ゾンビが人間を殺さずに放置している理由を、エルネなりの解釈で合理的に理解しようとしているのだろう。
「駄目じゃ、いくら考えても理解できん! おい、天使。お主は何か分からんか?」
「無理ですね。本当に殺さずに放置しているなら、理由も目的も分かりません。まぁ、ゾンビの思考なんて理解したくないのでいいですが」
エルネもレフィーもお手上げの状態だった。
リリ――も期待できない。
勿論ウィルやユキが理解できるはずもないので、全滅ということだ。
「あ、あの! お母さんはまだ無事……なんですよね?」
「そうじゃ」
「やっぱり俺たちにできるのは先を急ぐことだけか」
「先を急ぐといっても、もうすぐ近くじゃぞ?」
「え!? それを早く言ってよ!」
ウィルは反射的に辺りを見渡す。
ここはもう縄張りの中なのだ。
今までのようにフラフラしていては、命に関わるミスになる。
「マイマスター。
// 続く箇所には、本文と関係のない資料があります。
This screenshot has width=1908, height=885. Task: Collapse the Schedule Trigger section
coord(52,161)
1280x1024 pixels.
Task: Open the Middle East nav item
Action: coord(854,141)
敵が襲ってくる気配はありませんので、落ち着いてください」
「そ、そうか」
「ほっ……」
かなりスカされた空気だった。
短剣を握りしめてリリの後ろに隠れていたユキも、持ち手にかけていた力をフッと抜く。
「ゾンビは足が遅いですから、急襲には警戒しなくて良いと思います」
「ダークウルフも儂の強さを見ておるから、襲いかかってくることは無いじゃろうな」
「つまり最強ってことだな?」
「油断しすぎじゃ、ご主人様」
ウィルは頭をペシっと叩かれる。
調子に乗りすぎた結果。
レフィーにも言われたばかりであった。
********
「お、おい……ここか?」
ウィルが調子に乗っていると、古びた洋館が目に入る。
エルネの母親レーダー的にも、この洋館にユキの母親はいるはずだ。
「かなり汚れておるのぉ。まぁゾンビが住んどるから当然か」
「正直入りたくないです」
「リリもー」
「こう考えるんだ、サッサと倒してサッサと帰る――と」
「……まぁ倒すのは儂らじゃがの」
そう言って、若干嫌がりつつも、五人は洋館の扉に手をかけた。